OpenTelemetry in Action

Introduction

This introductory lab exercise will demonstrate capabilities of OpenTelemetry from an end-user perspective. There will be no changes in configuration necessary. It’s simply about starting a set of pre-defined containers and walking through usage scenarios.

The intention is to provide a high-level understanding of how OpenTelemetry works, how it integrates with both application components and observability tools, and to become familiar with a typical setup.

It furthermore provides a lookout to the various chapters of this lab.

Learning Objectives

By the end of this chapter, you should be able to:

Gain Hands-On access to a pre-configured, OpenTelemetry-enabled application
Explain the roles of mandatory components
Use web-based dashboards for Tracing (Jaeger) and Monitoring (Prometheus)
Interact with the OpenTelemetry-enabled application and observe results in the various dashboard
Observe slow running and failing components

How to perform the exercise

This exercise is based on the following repository repository
All exercises are in the subdirectory exercises. There is also an environment variable $EXERCISES pointing to this directory. All directories given are relative to this one.
Initial directory: otel-in-action

Architecture

The following diagram explains the architecture:

there is an simple underlying polylot, multi-service application
- the components are implemented in Java (Spring Boot) and Python (Flask)
- two alternate frontends connect to a backend part, which in turn connects to a Postgres database
- there is a simple load generator, which continuously sends requests to the frontend components

the application components are already instrumented by an OpenTelemetry agent
all of the collected information is being sent to an OpenTelemetry collector
the OpenTelemetry Collector exports the information to various thirs-party applications
- the (distributed) traces are exported to a Jaeger instance
- the metrics are exported to a Prometheus instance

The entire stack of components is modeled in containers and can be run using a docker-compose file.

Demo environment

To access the demo environment, switch to the directory for this exercise:

cd $EXERCISES
cd otel-in-action

Then execute the docker-compose file to build and bring up the containers.

docker compose up

The output should show the startup process of the containers. Afterwards, you should see the standard out and standard error output of the running containers.

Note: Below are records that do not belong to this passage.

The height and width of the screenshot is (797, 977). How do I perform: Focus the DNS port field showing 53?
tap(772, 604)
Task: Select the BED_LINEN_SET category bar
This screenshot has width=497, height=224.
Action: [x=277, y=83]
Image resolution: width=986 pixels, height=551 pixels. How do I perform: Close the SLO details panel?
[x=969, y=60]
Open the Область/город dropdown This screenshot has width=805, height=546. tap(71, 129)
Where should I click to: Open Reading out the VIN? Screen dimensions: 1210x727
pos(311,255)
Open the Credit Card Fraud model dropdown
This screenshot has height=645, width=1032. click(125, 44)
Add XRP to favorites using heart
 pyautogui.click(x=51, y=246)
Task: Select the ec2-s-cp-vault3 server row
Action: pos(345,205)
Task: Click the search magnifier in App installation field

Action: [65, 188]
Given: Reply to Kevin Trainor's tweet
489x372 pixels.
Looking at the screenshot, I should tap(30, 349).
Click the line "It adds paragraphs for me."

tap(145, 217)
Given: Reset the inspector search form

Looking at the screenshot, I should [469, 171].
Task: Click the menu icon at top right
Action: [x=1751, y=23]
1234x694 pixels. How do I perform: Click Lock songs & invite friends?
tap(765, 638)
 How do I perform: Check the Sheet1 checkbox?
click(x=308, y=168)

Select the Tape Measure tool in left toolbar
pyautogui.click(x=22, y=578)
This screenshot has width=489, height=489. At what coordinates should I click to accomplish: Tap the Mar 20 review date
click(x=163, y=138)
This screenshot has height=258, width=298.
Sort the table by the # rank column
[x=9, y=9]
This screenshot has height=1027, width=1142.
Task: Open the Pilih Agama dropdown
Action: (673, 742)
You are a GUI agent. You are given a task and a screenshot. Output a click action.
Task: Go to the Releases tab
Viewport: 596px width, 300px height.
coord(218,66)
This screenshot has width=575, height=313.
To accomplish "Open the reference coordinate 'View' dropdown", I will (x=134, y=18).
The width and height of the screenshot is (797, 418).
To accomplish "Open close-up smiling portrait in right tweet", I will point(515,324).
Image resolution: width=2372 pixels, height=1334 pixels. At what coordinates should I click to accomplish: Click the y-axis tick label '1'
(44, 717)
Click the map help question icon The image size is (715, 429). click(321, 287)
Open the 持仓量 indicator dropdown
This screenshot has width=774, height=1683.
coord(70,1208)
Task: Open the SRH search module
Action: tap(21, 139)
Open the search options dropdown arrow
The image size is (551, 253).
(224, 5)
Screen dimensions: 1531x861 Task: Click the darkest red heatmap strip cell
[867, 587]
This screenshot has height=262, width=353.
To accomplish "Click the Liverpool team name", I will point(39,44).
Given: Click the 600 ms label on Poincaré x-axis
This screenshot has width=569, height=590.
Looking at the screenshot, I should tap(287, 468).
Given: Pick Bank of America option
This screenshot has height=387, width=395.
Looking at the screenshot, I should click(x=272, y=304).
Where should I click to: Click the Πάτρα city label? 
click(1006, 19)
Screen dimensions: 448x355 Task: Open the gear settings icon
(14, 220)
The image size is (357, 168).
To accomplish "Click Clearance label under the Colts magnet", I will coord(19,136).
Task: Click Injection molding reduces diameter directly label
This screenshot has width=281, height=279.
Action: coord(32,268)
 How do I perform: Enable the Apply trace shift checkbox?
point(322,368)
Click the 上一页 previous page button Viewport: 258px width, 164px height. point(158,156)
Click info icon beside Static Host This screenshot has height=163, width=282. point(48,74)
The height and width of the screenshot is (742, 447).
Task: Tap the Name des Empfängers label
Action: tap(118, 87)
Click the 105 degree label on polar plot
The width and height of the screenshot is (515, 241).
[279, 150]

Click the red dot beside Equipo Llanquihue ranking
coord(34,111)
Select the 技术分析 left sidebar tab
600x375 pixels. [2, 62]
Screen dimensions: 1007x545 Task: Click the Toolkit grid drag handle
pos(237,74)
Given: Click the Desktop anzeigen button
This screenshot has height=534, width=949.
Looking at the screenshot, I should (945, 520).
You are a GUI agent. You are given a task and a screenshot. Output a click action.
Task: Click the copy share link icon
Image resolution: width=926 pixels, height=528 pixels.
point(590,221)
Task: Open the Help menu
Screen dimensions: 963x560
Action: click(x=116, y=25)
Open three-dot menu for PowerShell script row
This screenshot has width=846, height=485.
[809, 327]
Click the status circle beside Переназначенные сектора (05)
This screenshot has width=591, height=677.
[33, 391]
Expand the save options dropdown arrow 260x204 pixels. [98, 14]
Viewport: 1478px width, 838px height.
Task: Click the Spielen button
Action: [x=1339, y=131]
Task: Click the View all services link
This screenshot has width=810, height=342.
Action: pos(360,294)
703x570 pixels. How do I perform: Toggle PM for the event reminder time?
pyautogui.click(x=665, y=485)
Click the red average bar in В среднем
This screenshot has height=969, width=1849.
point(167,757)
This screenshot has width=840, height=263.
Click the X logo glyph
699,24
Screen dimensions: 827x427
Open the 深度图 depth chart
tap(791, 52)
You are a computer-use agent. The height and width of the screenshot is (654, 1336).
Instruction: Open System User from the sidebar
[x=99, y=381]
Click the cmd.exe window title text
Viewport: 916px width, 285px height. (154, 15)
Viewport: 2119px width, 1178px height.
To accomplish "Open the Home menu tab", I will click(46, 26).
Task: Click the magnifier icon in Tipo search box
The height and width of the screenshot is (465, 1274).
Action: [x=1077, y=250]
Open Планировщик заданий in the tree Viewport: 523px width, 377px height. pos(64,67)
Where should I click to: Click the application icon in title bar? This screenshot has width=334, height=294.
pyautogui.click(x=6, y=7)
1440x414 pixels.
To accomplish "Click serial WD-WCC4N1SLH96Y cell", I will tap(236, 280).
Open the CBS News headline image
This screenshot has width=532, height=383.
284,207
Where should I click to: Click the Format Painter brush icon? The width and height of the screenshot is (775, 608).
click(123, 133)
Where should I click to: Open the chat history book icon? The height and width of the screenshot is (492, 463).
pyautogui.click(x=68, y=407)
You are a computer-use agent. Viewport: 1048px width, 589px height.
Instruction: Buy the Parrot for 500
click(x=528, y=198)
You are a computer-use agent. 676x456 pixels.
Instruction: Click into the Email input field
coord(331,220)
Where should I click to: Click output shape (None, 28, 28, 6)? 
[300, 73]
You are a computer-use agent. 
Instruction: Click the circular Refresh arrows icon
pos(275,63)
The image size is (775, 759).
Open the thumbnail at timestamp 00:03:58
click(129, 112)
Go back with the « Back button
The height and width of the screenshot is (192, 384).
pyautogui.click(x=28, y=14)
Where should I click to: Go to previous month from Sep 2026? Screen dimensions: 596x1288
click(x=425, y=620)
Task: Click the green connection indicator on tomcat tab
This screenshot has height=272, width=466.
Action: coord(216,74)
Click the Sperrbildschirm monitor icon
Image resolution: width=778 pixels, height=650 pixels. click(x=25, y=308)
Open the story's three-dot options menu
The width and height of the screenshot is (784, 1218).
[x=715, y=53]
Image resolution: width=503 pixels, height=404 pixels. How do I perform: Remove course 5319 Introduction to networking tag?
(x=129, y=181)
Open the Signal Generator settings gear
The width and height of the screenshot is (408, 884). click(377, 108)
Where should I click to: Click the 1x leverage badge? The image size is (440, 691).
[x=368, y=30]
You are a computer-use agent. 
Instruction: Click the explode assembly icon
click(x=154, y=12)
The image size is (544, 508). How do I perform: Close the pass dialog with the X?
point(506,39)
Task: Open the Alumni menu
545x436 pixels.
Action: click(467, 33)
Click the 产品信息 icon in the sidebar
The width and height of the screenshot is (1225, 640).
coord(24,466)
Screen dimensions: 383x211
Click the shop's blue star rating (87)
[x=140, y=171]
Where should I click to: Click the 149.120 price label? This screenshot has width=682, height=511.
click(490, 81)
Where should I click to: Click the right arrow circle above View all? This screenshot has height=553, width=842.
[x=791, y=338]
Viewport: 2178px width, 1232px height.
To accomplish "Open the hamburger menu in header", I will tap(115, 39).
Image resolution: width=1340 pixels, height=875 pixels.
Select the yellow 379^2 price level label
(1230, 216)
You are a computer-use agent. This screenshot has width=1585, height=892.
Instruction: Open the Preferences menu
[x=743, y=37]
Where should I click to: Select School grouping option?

The beginning of the output should look similar to this:

[+] Running 8/0
 ✔ Container python-java-otel-todolist-todoui-thymeleaf-1        Created                                                                                     0.0s
 ✔ Container python-java-otel-todolist-postgresdb-1              Created                                                                                     0.0s
 ✔ Container python-java-otel-todolist-loadgenerator-1           Created                                                                                     0.0s
 ✔ Container python-java-otel-todolist-jaeger-1                  Created                                                                                     0.0s
 ✔ Container python-java-otel-todolist-prometheus-1              Created                                                                                     0.0s
 ✔ Container python-java-otel-todolist-todoui-flask-1            Created                                                                                     0.0s
 ✔ Container python-java-otel-todolist-todobackend-springboot-1  Created                                                                                     0.0s
 ✔ Container python-java-otel-todolist-otelcol-1                 Created

As the ongoing output of all components can get very noisy, it is recommended to start a new terminal session and leave the ‘docker compose up’ terminal session running in the background.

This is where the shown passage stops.